Dividend Weighting for a Portfolio

If you are looking for a domestic stock portfolio that spans multiple capitalization sizes, there are a number of choices. Many advisors go with one of the low-cost leaders -- say, the Vanguard Total Stock Market ETF (VTI), with an expense ratio of 0.05%; Schwab U.S. Broad Market ETF (SCHB), which costs 0.04%; or iShares Core S&P Total U.S. Stock Market ETF (ITOT), at 0.07%.

All three are based on capitalization-weighted indexes: the CRSP U.S. Total Market Index, the Dow Jones U.S. Broad Stock Market Index, and the S&P 1500 Index, respectively.

But another alternative is the WisdomTree Total Dividend Fund (DTD). This ETF, based on a proprietary WisdomTree index,                 includes dividend-paying stocks at all cap levels -- but weights those holdings by cash dividends rather than by market capitalization. The total cash dividend of each issue is divided by the total aggregate cash dividend of all stocks in the index to arrive at the weighting.

In theory, this should provide some protection against the speculative bubbles that periodically appear in stock markets. Because a stock's weighting in the WisdomTree fund is tied to the company's actual cash dividend, that stock can't dominate the portfolio simply because it has become Wall Street's flavor of the month.

HIGHER COST

The downside: DTD has an expense ratio of 0.28%. Is it worth the extra cost?

VTI owns almost 3,800 stocks and SCHB has more than 2,000. ITOT, at 1,500 holdings, is closest in portfolio size to DTD, so we'll use it for comparison.

Figuring out DTD's holdings can be confusing. WisdomTree's website notes that the ETF currently owns 963 stocks (although a quick look at the weightings shows that the bottom six holdings in the fund have weightings of 0.0% each, so that brings it to 957). By contrast, the WisdomTree Dividend Index had 1,448 components on the same date.

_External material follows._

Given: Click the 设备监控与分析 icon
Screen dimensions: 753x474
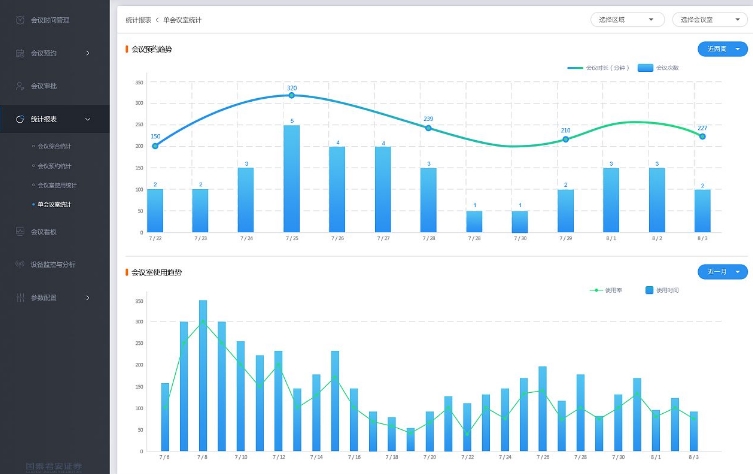Looking at the screenshot, I should point(20,265).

Why the difference? The index holds all U.S. stocks that pay a dividend, no matter how small that payment really is. Yet, if the total dividend contributed by the bottom third of payers doesn't really move the index, there's no point to owning the stocks in the ETF. The same type of sampling is common in funds based on cap-weighted indexes.

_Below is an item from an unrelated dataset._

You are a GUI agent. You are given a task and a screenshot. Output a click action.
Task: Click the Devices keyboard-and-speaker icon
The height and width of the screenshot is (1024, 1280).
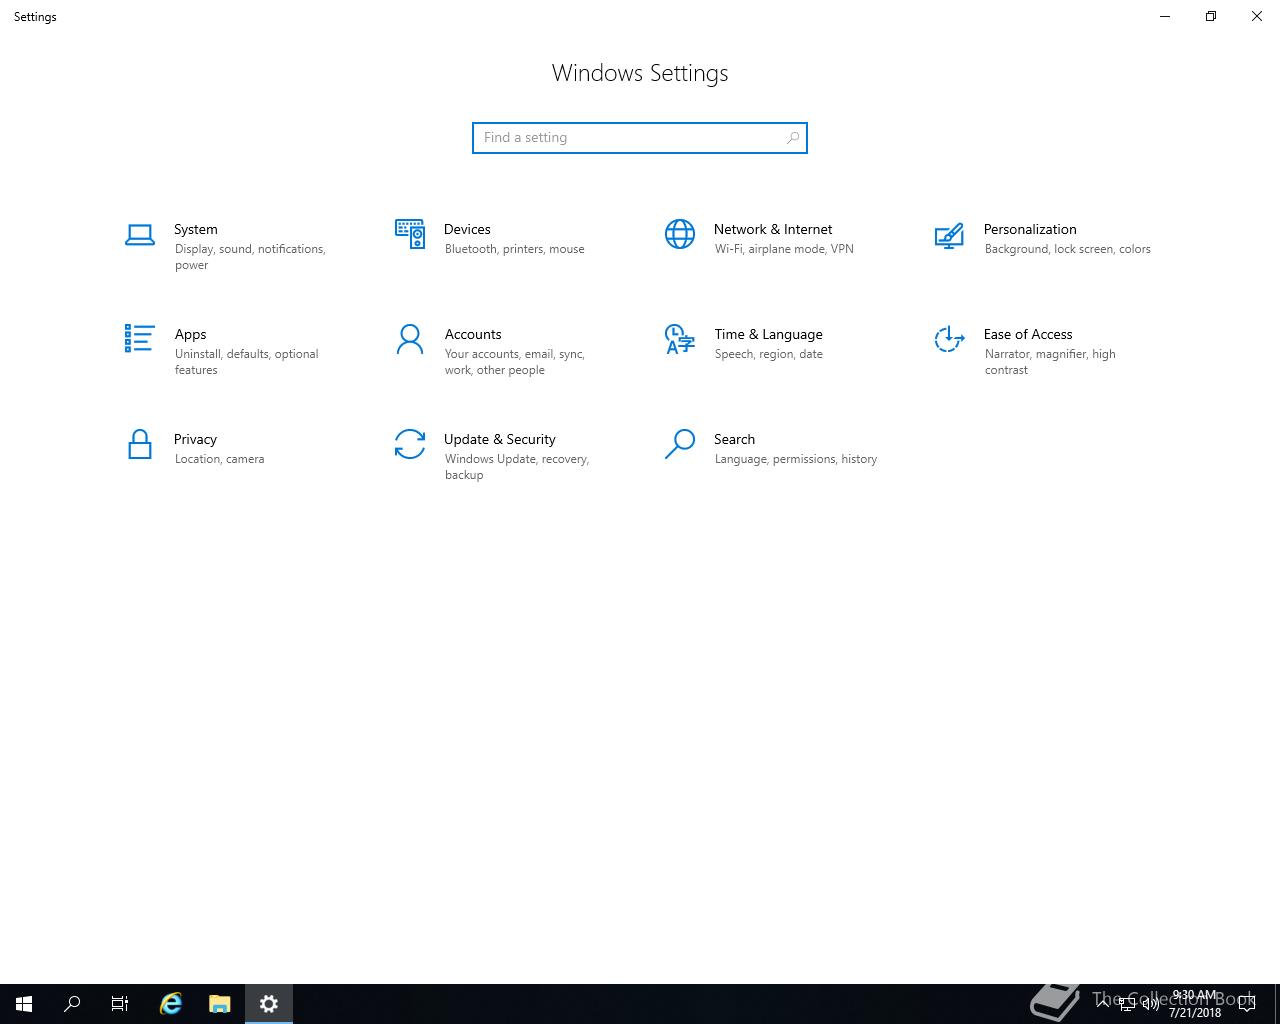pyautogui.click(x=410, y=234)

As of Jan. 30, ITOT's top sectors were information technology (19.20%) and financial services (16.83%), while DTD's were financial services (18.56%) and information technology (13.22%). Since the tech sector is increasing its dividend payments rapidly, expect to see its share of DTD rise over time.

Three of the five largest stock holdings in each portfolio are the same, though with different weightings. And the 30-day SEC yield of DTD on Jan. 30 was 60 basis points better that the yield of ITOT.
PERFORMANCE OVER TIME

Those 60 basis points won't make much difference to investors seeking income, but what about performance differences over time? Total return data from Morningstar show that DTD outperformed over the year ended Jan. 30, but that ITOT outpaced it over the three-year period. DTD did better than ITOT over five years, but only by 24 basis points annually.

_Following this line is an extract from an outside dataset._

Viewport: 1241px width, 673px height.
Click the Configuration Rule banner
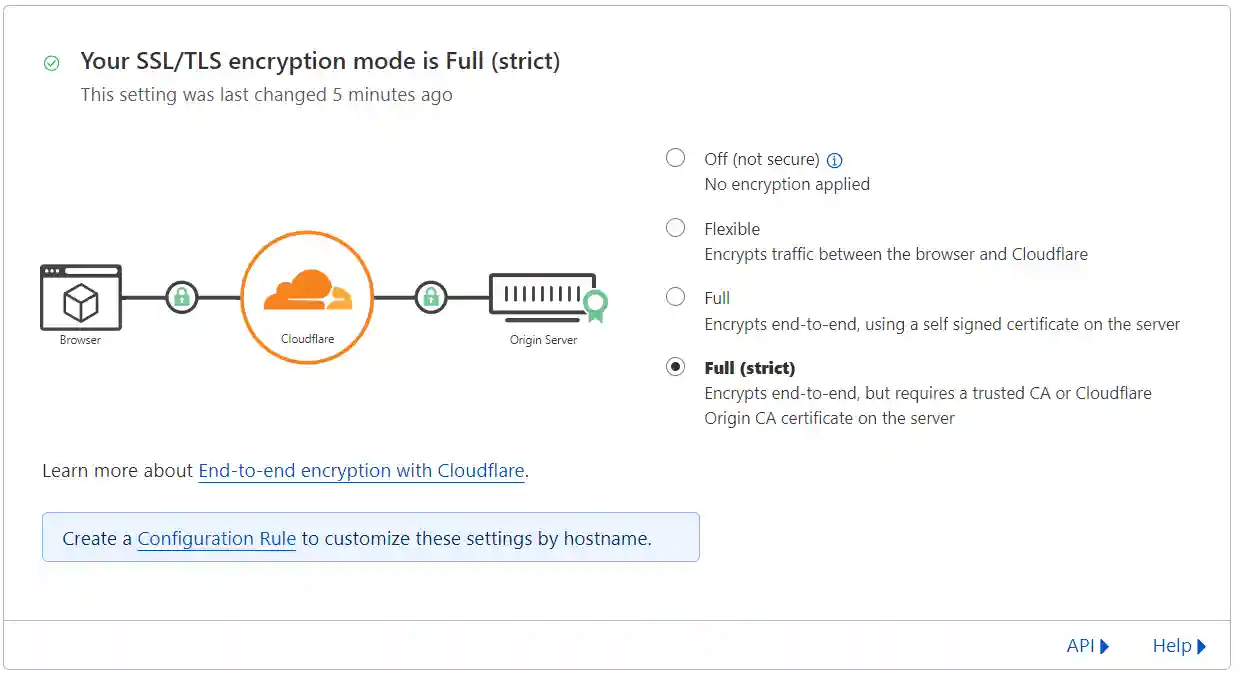coord(370,537)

When you look at recent performance data, the choice between the two ETFs might be a tossup for many advisors. But one other statistic from Morningstar is worth considering.

In the dismal year 2008, how did the performance of the two portfolios compare? The dividend-weighted ETF declined 34.64% that year, while the cap-weighted fund fell 36.48%.

No one would argue that a drop of almost 35% is desirable, but in the context of 2008, it was good for an index fund. The 184-basis point advantage of DTD that year is another reminder that, in difficult market conditions, dividend-paying stocks tend to hold up better than non-payers.